这是观众的笑点,也是演员的硬功。需要极强的节奏感,也需要把自我往后放。你在台下笑,他在台上拼命。扮丑不是讨好,是专业,是把尊严交给角色、把技术交给镜头。
人气上来了,他把重心挪到内地发展。工作越来越密,去片场的脚步越来越快。命运也在某个午后,突然踩了刹车。
深圳。中风。紧急入院。开颅清除瘀血。左脑受损。右侧身体瘫痪。一度大小便不能自理,语言功能也像被按下了静音键。
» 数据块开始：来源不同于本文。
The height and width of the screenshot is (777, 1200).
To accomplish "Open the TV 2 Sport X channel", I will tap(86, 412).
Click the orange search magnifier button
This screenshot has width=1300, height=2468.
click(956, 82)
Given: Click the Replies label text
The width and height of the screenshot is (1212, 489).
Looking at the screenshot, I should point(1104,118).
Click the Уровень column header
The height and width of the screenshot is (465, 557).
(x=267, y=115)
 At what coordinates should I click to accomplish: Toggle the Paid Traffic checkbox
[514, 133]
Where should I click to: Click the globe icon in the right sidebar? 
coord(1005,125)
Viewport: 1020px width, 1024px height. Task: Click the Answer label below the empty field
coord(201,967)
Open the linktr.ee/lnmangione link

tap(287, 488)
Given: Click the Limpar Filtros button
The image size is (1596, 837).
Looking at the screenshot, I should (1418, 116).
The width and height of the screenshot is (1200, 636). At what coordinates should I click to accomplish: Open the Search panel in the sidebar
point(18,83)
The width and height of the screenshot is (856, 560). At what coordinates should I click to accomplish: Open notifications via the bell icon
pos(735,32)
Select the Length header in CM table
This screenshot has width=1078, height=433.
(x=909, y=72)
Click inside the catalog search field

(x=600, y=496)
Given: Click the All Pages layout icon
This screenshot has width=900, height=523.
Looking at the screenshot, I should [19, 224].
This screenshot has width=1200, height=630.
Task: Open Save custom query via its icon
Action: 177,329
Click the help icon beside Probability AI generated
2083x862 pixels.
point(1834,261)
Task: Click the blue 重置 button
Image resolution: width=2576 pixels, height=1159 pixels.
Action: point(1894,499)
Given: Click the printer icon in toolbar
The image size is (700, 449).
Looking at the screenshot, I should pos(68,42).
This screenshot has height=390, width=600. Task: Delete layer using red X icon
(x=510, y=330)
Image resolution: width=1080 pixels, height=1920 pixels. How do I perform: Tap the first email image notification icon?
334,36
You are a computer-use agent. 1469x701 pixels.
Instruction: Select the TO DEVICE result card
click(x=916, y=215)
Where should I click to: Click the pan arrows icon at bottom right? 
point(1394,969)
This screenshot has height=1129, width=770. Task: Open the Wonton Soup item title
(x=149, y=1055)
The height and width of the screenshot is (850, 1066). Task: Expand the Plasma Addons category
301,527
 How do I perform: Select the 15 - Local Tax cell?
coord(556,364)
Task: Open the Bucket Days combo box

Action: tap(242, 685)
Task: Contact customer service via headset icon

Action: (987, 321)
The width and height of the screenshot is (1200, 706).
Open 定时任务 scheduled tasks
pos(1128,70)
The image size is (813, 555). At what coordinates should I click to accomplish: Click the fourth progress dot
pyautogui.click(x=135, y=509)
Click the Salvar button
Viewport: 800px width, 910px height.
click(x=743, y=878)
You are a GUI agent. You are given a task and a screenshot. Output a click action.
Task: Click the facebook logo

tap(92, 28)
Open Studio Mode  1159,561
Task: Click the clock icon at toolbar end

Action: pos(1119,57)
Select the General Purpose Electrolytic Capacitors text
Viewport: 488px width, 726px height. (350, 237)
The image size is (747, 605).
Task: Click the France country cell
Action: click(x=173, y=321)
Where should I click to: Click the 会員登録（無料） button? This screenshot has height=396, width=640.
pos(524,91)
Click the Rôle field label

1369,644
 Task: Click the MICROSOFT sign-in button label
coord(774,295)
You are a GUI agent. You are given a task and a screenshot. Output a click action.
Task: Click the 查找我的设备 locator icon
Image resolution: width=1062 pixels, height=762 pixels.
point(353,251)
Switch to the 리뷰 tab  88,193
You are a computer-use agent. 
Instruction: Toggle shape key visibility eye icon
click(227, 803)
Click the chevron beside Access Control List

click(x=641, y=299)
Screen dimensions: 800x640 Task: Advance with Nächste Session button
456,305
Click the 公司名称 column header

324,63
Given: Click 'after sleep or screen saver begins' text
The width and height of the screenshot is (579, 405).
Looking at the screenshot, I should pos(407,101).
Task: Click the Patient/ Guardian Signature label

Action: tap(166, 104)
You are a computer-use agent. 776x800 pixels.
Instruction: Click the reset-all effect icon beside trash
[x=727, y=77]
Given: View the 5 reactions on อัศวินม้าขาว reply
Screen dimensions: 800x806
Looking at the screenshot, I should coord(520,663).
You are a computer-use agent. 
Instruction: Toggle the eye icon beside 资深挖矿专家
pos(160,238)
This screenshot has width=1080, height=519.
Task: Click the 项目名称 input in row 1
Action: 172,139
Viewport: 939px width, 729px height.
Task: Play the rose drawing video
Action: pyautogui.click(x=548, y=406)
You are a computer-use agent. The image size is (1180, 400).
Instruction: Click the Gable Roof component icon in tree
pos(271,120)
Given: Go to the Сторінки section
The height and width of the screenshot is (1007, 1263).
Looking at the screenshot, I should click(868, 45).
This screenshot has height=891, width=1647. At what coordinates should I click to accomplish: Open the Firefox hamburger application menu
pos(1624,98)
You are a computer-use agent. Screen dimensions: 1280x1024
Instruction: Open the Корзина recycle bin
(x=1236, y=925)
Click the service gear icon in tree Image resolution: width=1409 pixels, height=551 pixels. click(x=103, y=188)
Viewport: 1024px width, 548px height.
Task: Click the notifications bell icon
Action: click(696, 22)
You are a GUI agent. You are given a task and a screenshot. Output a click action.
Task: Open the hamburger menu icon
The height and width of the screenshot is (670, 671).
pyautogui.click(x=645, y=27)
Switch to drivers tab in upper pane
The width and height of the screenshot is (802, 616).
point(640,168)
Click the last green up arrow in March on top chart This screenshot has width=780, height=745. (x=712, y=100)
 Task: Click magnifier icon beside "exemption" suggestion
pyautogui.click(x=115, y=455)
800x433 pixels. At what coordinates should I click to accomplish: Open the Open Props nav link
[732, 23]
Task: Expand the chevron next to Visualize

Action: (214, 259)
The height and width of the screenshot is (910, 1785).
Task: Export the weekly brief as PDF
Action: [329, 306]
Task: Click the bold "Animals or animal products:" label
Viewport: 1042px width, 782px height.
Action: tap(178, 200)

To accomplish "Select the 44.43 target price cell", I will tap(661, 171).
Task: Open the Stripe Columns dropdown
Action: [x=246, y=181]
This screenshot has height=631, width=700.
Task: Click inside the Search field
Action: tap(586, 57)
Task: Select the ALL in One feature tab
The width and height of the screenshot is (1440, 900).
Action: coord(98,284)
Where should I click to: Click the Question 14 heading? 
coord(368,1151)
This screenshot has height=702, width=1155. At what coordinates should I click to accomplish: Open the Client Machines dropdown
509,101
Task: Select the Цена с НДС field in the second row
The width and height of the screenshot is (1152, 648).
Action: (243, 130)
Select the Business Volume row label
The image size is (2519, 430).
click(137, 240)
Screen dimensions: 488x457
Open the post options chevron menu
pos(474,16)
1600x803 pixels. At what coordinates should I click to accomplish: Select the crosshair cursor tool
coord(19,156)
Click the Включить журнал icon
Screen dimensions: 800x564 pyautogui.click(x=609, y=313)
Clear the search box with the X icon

医生忙着抢,他在病床上和自己搏。恢复期很长,很痛。站起来,走几步,再站起来。口齿不清,也要和人交流。慢慢地,他能独立行走,他能说短句,他能重新把生活拼起来。
太太说他中风前壮得很,体重大于200磅。病后一下子掉了八十多磅。这不是“瘦身成功”,是把生命配额拿去付医疗账。
朋友们来了。探望、陪聊、给他补身体。苑琼丹送保健品,老友周星驰说有事尽管开口。你很少看到喜剧人这么认真地对待“照顾”这件事。那些在银幕上互相斗嘴的人,在病房里是守望相助的队友。
今天的他,能笑,能走,能说话。他还是盯着影视工作那条路。不是回到巅峰,也不是复制过去。他更像在说一句:“给我一个机会,我还能来。”
我们在屏幕这边,能做的其实不多。少一点“他怎么还不复出”的催促,多一点“他回来了就好”的耐心。喜剧黄金年代的人都在老去,身体的账迟早要算。可只要那颗心还热,舞台就还在。
我们需要的不是惊喜复出,而是一个让他慢慢站稳的舞台。当他再次穿上戏服,你是否愿意再次为“如花”笑,也为李健仁鼓掌?
这一代人的故事,正在从“神话”回到“人”。他曾是符号,也是个会累、会受伤、会重新学习走路的人。能回来,是勇气;被看见,是福气。